Potrebbe già bastare. E invece, di stranezze, ne spuntano parecchie, anche se chi ha indagato non se ne è accorto. Restiamo al «papello». Quando l’ha dato ai magistrati Ciancimino jr ha consegnato anche il ritaglio di un post-it a suo dire appiccicato, scritto dal padre, che recita «SPONTANEAMENTE (tutto maiuscolo) consegnato al colonnello Mario Mori dei Ros». Stessa dicitura identica, compresa delle maiuscole, che compare in un altro manoscritto di don Vito, quello in cui parla della registrazione alla Siae e della consegna a Mori del suo libro Le Mafie. Un «post-it» che diventando «s(post-it)» (se cercate s(post-it) su internet, trovate sul blog di Enrico Tagliaferro la ricostruzione nel dettaglio) diventa un clamoroso falso atto d’accusa a Mori. Un falso-goffo visto che Ciancimino jr ha sempre sostenuto che il papà utilizzava i guanti in lattice per non lasciare tracce sulla riconducibilità dei documenti scottanti (e che fa, poi, lascia un post-it?).

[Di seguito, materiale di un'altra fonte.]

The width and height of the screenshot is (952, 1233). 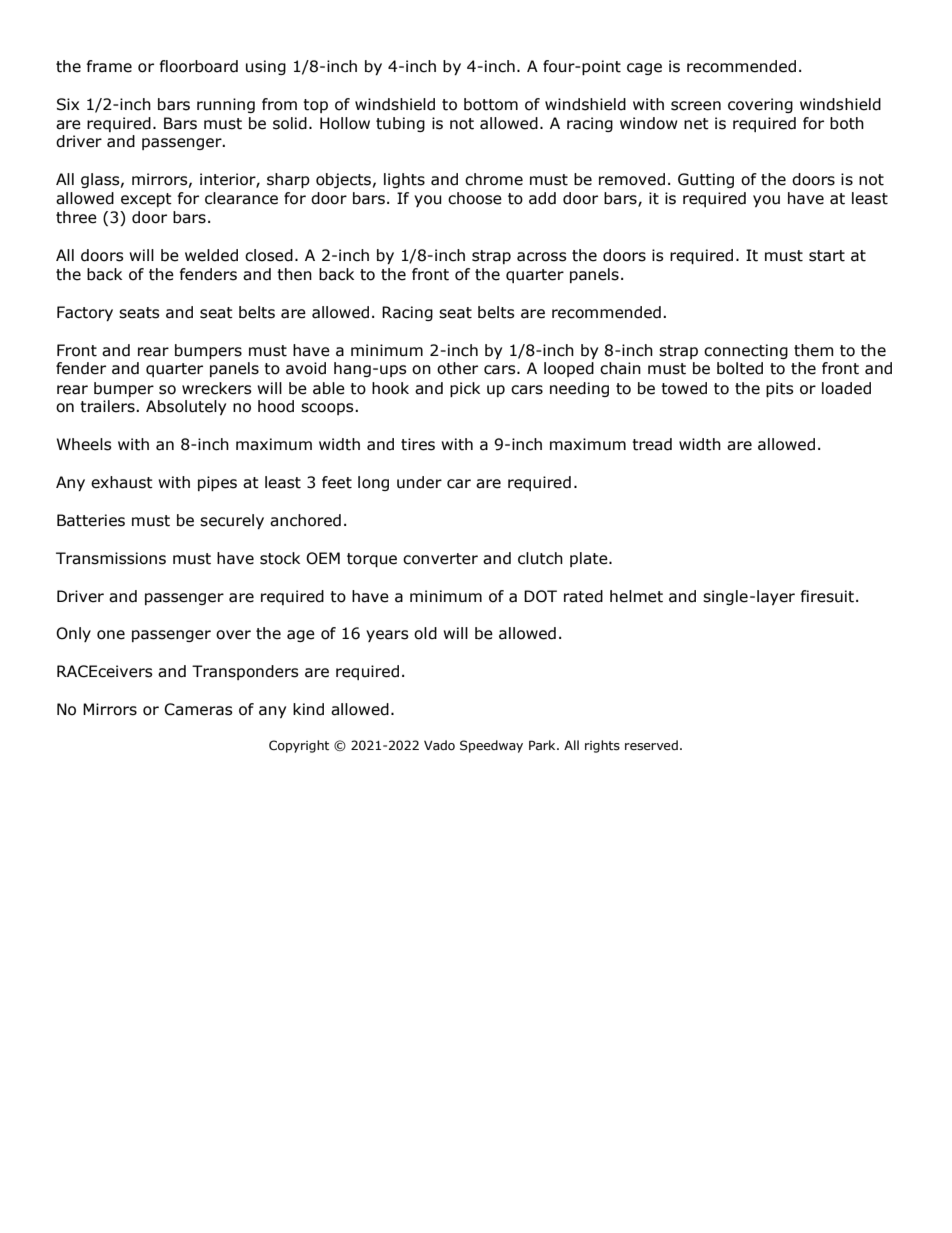 What do you see at coordinates (211, 255) in the screenshot?
I see `welded` at bounding box center [211, 255].
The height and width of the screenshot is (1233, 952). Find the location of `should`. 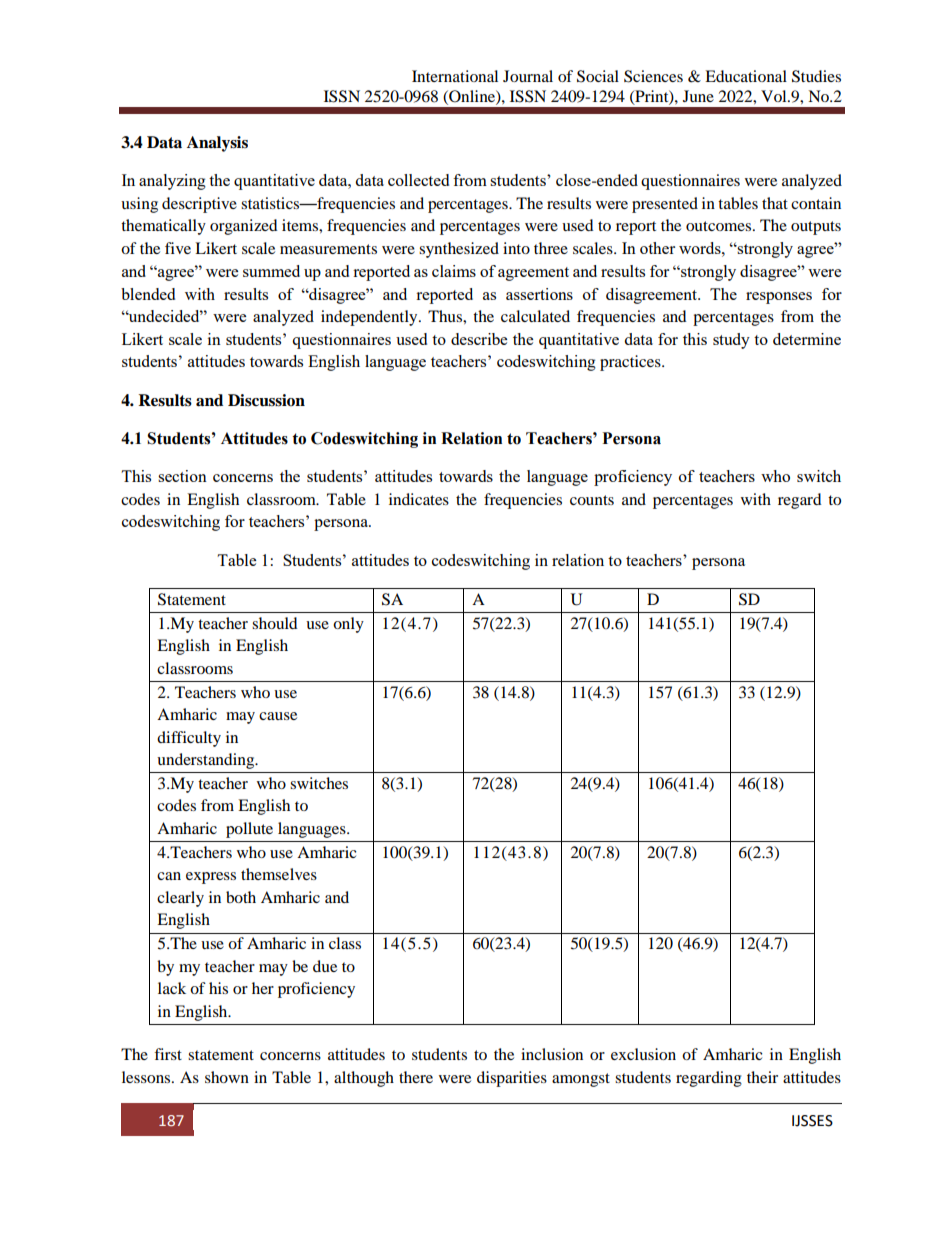

should is located at coordinates (275, 623).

L’elenco di «tarocchi» continua con il cosiddetto contropapello, le richieste della mafia «corrette» da Ciancimino senior: dovrebbe risalire al ’92, è effettivamente su carta di quel periodo, anche il toner che l’ha stampato è dei primi anni ’90. Ma sul contropapello c’è una scritta che lo stesso Ciancimino jr ammette di avere fatto nel 2002. Com’è possibile? Papà don Vito, oltre che «grafomane», era, per ammissione dello stesso figlio, un maniaco delle registrazioni. Ma guarda caso, Massimuccio ha conservato tutto del padre (fogli, foglietti, pizzini, post-it) tranne i nastri. Niente registrazioni? Niente identità per Franco/Carlo e nessuna voce di Mori o di altro carabiniere. Oggi, al processo all’ex generale del Ros, il superteste non ci sarà (i pm avevano chiesto invano di sentirlo dopo l’audizione del pentito Brusca, chissà perché).